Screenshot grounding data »
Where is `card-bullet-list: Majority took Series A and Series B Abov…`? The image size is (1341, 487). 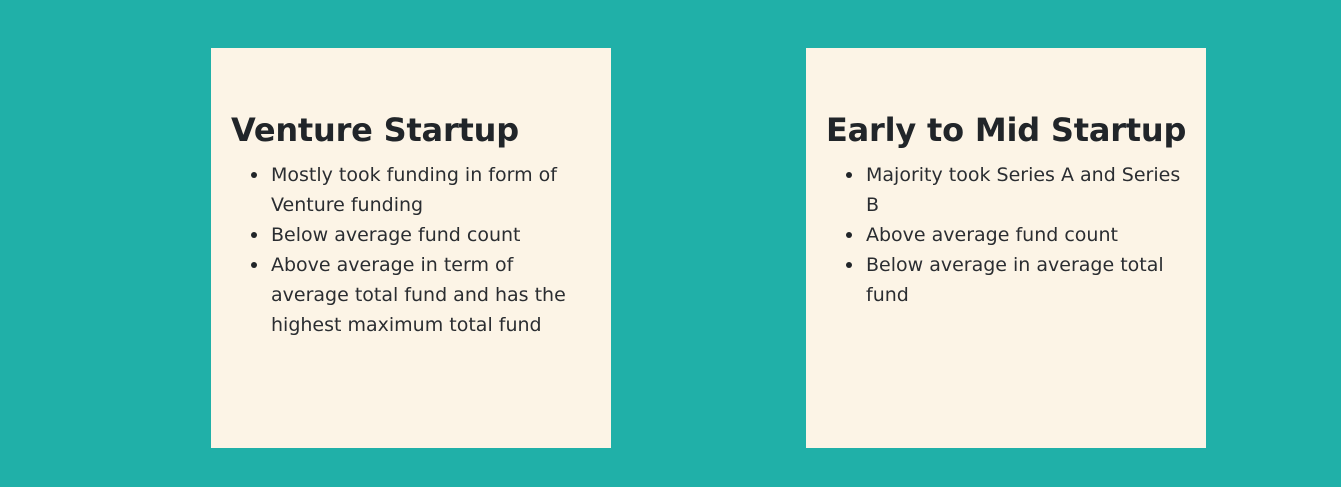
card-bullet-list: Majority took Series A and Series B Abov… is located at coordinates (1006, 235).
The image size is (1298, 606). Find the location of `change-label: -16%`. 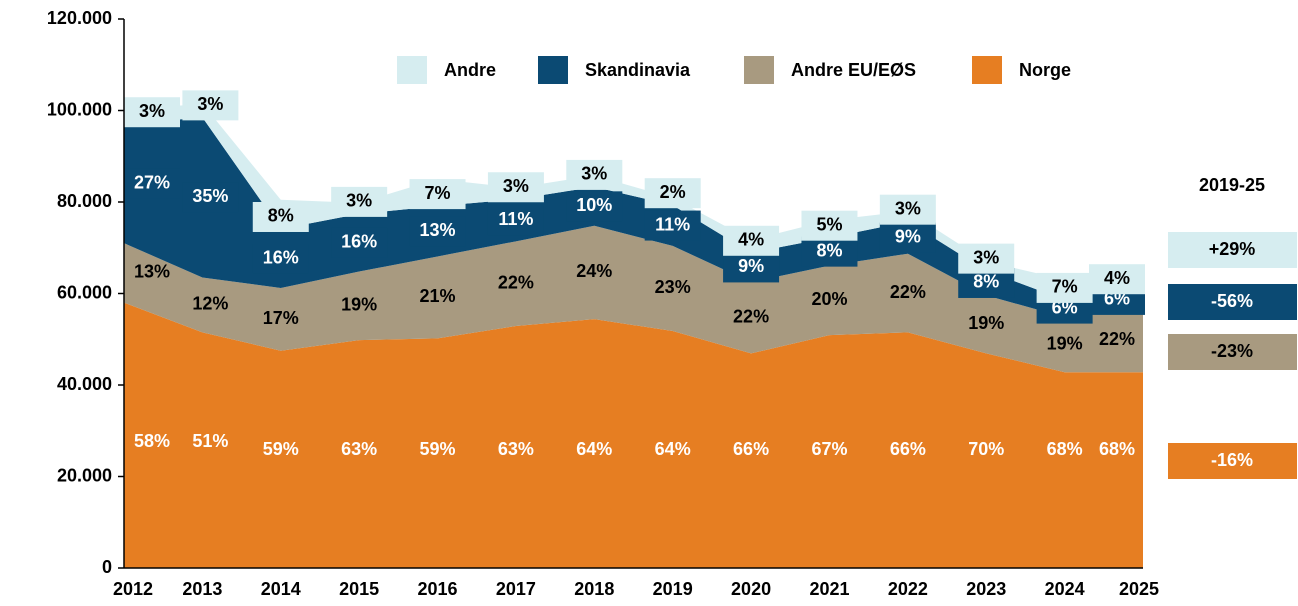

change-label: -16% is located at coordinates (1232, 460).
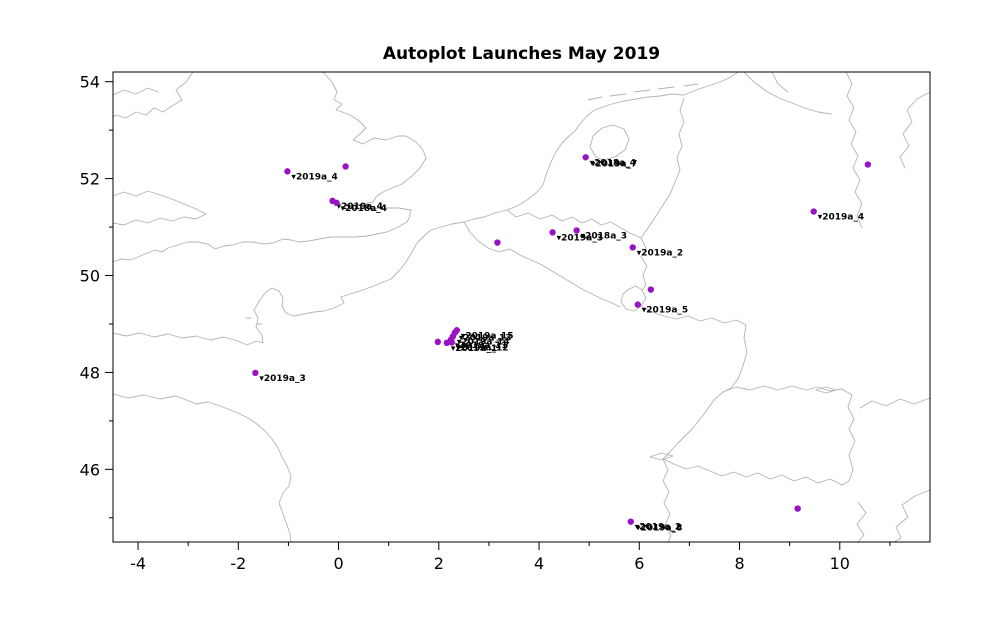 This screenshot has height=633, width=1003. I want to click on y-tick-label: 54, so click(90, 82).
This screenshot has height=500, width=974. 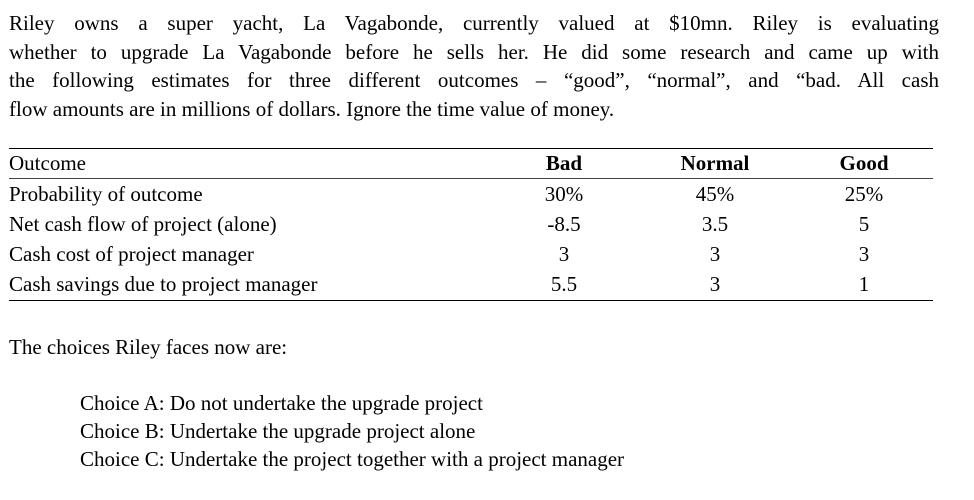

TASK BRIEF »
Output every line of the entries above as a JSON list of strings, one string per line, skipping blank lines. Leave the pictures out.

ANSWER BOX »
[
  "Where is `card-bullet-list: Majority took Series A and Series B Abov…`? The image size is (1341, 487). ",
  "card-bullet-list: Majority took Series A and Series B Abov… is located at coordinates (1006, 235).",
  "The image size is (1298, 606). Find the location of `change-label: -16%`. ",
  "change-label: -16% is located at coordinates (1232, 460).",
  " This screenshot has height=633, width=1003. I want to click on y-tick-label: 54, so click(90, 82).",
  "This screenshot has height=500, width=974. "
]